Beyond that, certain moments felt palely false, like Gamora being manhandled in prison, or having to be rescued on more than one occasion.  She's a premiere fighter and assassin in the universe, she shouldn't in any way feel threatened by a group of thugs or unable to escape her own demise. A romance with Peter Quill should also be totally beneath her, and at least in this film, it never makes it to the big payoff, which I do admire, but I get the feeling it's just a tease for more love-hate hijinks next film.

Nebula, Gamora's step-sister, is an incredible-looking character.  The make-up job on actress Karen Gillen is phenomenal, such that, for me, she's the standout visual of the film, beyond Groot and Rocket.  Unfortunately, Gillen is either given fairly flat dialogue to deliver, or just doesn't manage to hit the dialogue with the right gravitas, as such she feels like a wasted character.  I do hope she gets more screentime in the next film.

The Nova Corps seem like a nice inclusion in the film, but the stunt casting of John C. Reilley and Glenn Close are overly distracting, the same could be said for Benicio Del Toro as the Collector.  Their characters are perfunctory and really should've called for small-time character actors in the roles.  As is, these are a few big-name people in very minor roles, signifying they have more importance then they really do.

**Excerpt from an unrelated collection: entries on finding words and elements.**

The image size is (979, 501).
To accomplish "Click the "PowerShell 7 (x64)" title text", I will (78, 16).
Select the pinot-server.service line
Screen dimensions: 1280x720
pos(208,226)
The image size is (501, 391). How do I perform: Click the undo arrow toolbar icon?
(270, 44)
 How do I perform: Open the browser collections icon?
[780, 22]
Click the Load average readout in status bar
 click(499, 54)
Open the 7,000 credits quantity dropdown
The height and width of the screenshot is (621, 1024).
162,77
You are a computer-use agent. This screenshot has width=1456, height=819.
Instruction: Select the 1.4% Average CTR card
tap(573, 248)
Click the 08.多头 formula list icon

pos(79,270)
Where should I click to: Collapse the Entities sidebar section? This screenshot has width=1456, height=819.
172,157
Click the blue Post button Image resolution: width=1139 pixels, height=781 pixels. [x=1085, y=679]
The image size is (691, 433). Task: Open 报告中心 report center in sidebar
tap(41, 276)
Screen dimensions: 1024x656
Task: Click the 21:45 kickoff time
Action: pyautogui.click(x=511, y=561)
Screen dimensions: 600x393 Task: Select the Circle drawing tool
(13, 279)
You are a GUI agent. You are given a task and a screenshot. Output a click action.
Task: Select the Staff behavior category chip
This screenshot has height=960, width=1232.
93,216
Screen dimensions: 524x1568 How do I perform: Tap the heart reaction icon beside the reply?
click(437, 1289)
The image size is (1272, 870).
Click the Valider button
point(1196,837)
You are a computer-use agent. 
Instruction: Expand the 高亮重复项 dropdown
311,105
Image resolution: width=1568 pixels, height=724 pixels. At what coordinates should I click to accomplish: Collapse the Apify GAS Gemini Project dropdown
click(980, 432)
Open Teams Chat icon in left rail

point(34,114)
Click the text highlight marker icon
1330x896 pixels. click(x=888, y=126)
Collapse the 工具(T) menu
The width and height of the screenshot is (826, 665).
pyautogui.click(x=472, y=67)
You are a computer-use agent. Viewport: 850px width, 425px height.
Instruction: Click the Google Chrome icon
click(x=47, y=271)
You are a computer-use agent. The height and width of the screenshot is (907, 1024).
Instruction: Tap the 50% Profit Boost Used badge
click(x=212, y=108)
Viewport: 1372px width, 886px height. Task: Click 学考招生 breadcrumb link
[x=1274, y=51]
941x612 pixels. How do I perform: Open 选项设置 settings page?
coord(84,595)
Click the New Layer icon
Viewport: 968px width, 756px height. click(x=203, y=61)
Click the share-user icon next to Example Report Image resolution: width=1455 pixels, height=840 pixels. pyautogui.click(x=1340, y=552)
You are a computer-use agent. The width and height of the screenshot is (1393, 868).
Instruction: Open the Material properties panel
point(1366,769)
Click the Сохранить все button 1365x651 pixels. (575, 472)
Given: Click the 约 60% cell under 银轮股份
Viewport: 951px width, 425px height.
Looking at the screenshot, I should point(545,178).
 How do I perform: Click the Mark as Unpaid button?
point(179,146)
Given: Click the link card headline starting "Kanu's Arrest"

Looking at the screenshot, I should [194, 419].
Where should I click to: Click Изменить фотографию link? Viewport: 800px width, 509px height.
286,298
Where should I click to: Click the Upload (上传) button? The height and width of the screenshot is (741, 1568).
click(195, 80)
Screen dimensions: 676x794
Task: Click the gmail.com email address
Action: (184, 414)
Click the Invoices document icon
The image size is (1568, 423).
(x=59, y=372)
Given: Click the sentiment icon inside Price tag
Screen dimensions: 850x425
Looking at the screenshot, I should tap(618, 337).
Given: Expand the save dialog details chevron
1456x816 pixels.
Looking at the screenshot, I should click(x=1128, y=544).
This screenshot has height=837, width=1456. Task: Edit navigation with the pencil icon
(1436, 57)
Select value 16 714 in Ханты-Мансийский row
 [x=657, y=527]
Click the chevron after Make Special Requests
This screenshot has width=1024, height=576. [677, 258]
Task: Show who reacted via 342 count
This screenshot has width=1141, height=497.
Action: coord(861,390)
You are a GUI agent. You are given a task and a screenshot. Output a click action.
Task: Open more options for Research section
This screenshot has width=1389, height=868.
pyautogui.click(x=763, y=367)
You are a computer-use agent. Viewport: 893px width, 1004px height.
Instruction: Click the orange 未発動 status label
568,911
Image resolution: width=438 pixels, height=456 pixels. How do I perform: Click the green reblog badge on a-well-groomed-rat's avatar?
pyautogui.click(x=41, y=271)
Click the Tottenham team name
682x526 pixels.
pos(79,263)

On the upside, former pro-wrestler David Bautista is the revelation of the film, delivering deadpan, literal line readings with precision timing, building Drax into a hilarious, yet still intimidating character.  It's a shame Drax is de-powered next to his comic book counterpart, as he should have been able to go toe-to-to with Ronan, but Bautista still gives him a life that stands on its own.  As well, Bradley Cooper delivers a surprising and masterful voice performance as Rocket Raccoon, which certainly builds him into the endearing character he should be.  Vin Diesel's gravelly croak delivers so much with merely the words "I am Groot".  Of anything in the translation I was wondering how that would play, and it plays brilliantly. Certainly the voice of the Iron Giant knows how to make the most out of sparse line readings.

The film is a visual feast, though logic problems (like how various things survive various conflicts) plague the fallout of fight sequences, but overall Gunn produces a colourful and vivid Galaxy that makes the eyes pop, if not always stimulating the brain with ideas.

I have this feeling that a second viewing will either make or break the film for me, that I will either find too much flaw, or fall madly into like with it.  Given the strong public reaction and my already favourable disposition, I think I know which way I'll probably go, but it's not a foregone conclusion.  I'm certainly jazzed this renegade band of a-holes has made such a massive box-office splash, as a sequel is inevitable and I definitely want to spend more time in this neck of the Galaxy (more Cosmo, please).